Please keep pictures out of the copy, and print exactly the lines from the one containing "You are a computer-use agent." through the end of the records.
DATA SECTION START
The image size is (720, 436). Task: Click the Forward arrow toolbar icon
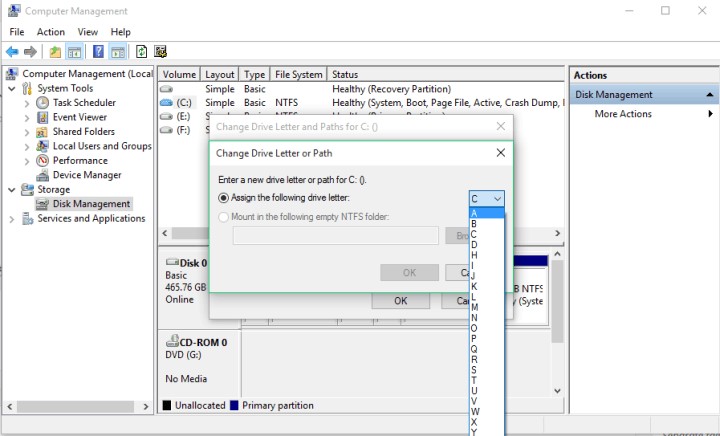click(30, 51)
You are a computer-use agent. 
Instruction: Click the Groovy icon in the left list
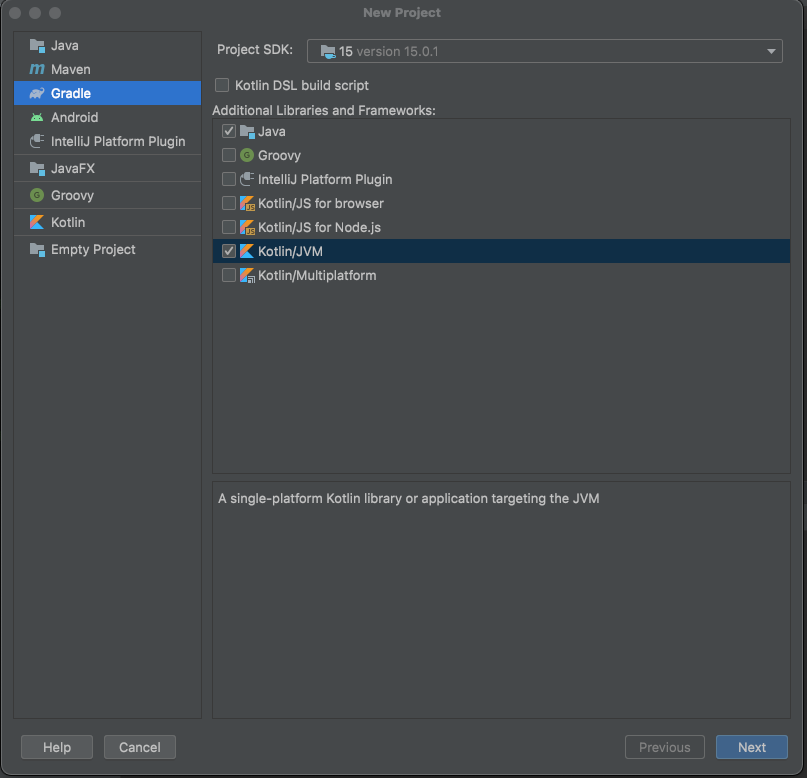pyautogui.click(x=37, y=196)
DATA SECTION END
(RESPONSE FOR THIS EXERCISE):
You are a computer-use agent. 
Instruction: Click the Groovy icon in the left list
pyautogui.click(x=37, y=196)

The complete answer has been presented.